Preveggenze del premier a parte, ora che le acque dei mercati finanziari sembrano assai più tranquille rispetto sia ai giorni della paura per i debiti bancari del marzo 2009 che ai giorni del terrore per i debiti sovrani dello scorso maggio, forse conviene leggere con più attenzione del solito i numeri del rapporto, perché fotografano quello che potrebbe essere un punto di inversione della crisi. L’analisi del Censis è stata condotta su 1300 famiglie alla fine di giugno e il risultato è univoco: livello generale di fiducia ai minimi e abitudini di spesa in qualche misura intaccate per ben il 75% del campione, che dichiara di aver in diversi modi «messo i remi in barca» spaventato e pessimista per il perdurare della crisi. Tuttavia la parola chiave che emerge dalla lettura dello studio nella sua parte di analisi delle spese è «rimandare». Il 17% dice di aver rimandato spese di ristrutturazione, il 14% ha rinviato l’acquisto di elettrodomestici, addirittura un quarto del campione ha dichiarato di aver rinunciato a spese «essenziali». La sindrome del francescano ha colpito anche molte famiglie ad alto reddito, che pure non avrebbero avuto alcuna necessità di stringere la cinghia.
Il quadro è quello di un «effetto povertà», esattamente il contrario degli altrettanto perniciosi «effetti ricchezza» dove in passato effimeri guadagni da bolle speculative spingevano la gente a fare incautamente il passo più lungo della gamba. In questo caso appare chiaro che (fatti salvi i soliti casi reali che ovviamente in una crisi non mancano) in media gli artefici della stretta siamo noi stessi, intimiditi dalla paura di un mostro che arriverà per strapparci il nostro benessere, dimenticando che la normalità dell’economia è il progresso, non certo l’involuzione e il timore.

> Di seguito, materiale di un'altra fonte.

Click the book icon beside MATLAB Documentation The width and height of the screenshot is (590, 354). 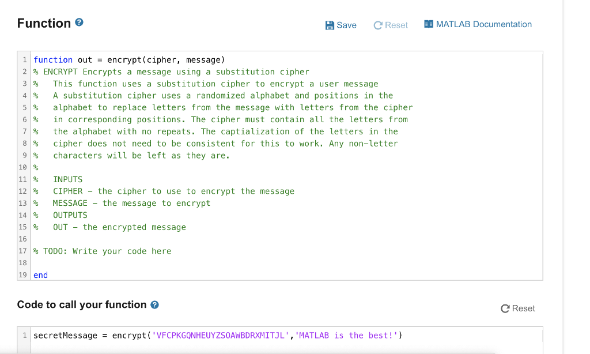[429, 24]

L’aspetto positivo di questa situazione (dando per buona la fotografia del Censis) è che si stanno gettando le basi per un forte rimbalzo: i consumi infatti possono in molti casi essere rimandati ma non del tutto cancellati e quando la cappa di pessimismo comincerà a sollevarsi si potrebbe rischiare la corsa agli acquisti, con conseguente minaccia di inflazione: tutto sommato un male accettabile e forse addirittura necessario per far ripartire definitivamente il motore dell’economia.